For a few days I felt really alone.  I didn’t share the sad news with anyone here for fear that it would bring up past feelings of losing loved ones – after all that is why the kids are here, most of them are orphans.  One night I was sitting quietly writing in my journal surrounded by the kids running and laughing and playing. I paused for a few moments to watch them and was suddenly so inspired.  Here were these children who have lost their parents or have been rejected by their families because their mother remarried (“step children” do not exist here), yet these children were happy.  The kids served as role models for me over the next few days as I let me thoughts and sadness sift around in my head.  They were the definition of perseverance.  After such tragedy they had picked themselves up and carried on with their lives.  It was at that point I knew I was finally ready to write the message that would be delivered by my Bro-bo at Laura’s Celebration of Life.  A part of me wanted to be there in person to read it myself but my Aunt Bonnie sent me a loving text reassuring me that Laura would have wanted me to travel and live life to the fullest.  The following are the stories and thoughts I wrote for my Cousin Laura:

 Cousins are a unique sort of a relative.

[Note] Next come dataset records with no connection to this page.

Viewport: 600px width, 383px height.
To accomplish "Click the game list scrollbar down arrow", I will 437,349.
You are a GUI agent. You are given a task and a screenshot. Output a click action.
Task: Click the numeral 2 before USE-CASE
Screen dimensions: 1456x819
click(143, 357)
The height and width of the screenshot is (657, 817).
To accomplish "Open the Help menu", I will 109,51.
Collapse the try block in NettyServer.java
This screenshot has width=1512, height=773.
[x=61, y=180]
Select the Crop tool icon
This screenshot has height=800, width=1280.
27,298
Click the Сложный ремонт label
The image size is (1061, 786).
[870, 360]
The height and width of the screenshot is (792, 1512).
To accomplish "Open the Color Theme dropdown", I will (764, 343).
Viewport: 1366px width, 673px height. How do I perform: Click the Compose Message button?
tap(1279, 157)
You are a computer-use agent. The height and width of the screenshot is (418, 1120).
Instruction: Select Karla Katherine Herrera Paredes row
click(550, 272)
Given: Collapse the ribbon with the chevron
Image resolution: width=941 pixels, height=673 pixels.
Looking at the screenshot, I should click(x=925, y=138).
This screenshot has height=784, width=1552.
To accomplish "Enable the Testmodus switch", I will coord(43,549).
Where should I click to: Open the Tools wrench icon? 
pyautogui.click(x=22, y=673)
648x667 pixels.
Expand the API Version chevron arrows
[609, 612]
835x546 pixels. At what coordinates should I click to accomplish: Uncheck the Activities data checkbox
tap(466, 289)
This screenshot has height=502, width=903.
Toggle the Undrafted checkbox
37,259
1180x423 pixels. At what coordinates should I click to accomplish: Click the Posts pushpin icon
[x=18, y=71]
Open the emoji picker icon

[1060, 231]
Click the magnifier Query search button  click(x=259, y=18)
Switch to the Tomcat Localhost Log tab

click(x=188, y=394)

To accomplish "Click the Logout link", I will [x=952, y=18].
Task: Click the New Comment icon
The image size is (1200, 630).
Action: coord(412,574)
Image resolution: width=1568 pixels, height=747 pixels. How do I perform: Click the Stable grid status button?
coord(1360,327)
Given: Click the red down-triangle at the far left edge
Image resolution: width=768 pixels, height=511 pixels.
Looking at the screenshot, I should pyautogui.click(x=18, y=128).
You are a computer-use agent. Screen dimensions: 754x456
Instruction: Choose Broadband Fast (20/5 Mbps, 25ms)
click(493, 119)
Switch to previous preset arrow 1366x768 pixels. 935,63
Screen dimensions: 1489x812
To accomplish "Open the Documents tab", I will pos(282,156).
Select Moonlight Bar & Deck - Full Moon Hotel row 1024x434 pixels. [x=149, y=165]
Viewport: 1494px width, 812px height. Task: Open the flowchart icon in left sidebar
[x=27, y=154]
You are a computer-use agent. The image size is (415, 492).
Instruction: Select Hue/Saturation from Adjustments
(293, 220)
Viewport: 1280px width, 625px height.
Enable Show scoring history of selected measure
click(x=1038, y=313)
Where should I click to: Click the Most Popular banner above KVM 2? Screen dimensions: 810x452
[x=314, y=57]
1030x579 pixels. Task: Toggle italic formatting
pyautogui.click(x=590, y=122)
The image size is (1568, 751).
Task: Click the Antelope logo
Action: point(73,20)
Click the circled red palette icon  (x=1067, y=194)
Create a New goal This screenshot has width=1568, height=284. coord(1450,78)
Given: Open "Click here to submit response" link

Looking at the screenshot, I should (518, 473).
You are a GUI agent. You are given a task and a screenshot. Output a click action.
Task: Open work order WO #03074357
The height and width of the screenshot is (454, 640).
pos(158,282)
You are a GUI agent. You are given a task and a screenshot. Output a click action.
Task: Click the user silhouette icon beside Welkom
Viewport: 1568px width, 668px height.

They are roughly the same age as you growing up and you are expected to play with them like they are a brother or sister whenever your parents happen to decide it’s time to visit. This was natural for Laura, George, Samuel, and I. We were all around the same age and I remember many times playing together with whatever random toys we could find in the basement of Grandma and Grandpa’s apartment. But my fondest times spent with my cousin Laura were at the Sandbanks, the Provincial Park where we went camping every summer. It was here we would have all sorts of adventures and get into the occasional bit of mischief. We set up hammocks in trees that almost overhung the river and named our spot Bananaville. I’m not sure why, there were no bananas there, but it was our spot to hang out, swing lazily in our hammocks, and compare our new favourite songs (a lot of No Doubt and Spice Girls songs seem to be coming to mind). One summer we returned to the Sandbanks and to our excitement found that the Icecream shop out on the road had installed a Mini-Putt! Samuel, Laura, and I wanted to go SO badly and plotted for hours in Bananaville trying to come up with a way to persuade our parents to take us. We eventually decided that a trio song and dance would be our best bet. So while our parents were sitting around the picnic table we piled into the camper, waited for a lull in the conversation, then opened the door and one at a time poked our heads out around the corner. One at a time we sang, “Hello, Hello, Hello!” – 3 stooges style. Then we broke into our song and dance. I seem to recall the lyrics mainly being, “Won’t you take us mini putt, mini putt, mini putt?” in different variations. Our song worked and the next day we rode our bikes out to the Icecream store to finally play a game of mini putt!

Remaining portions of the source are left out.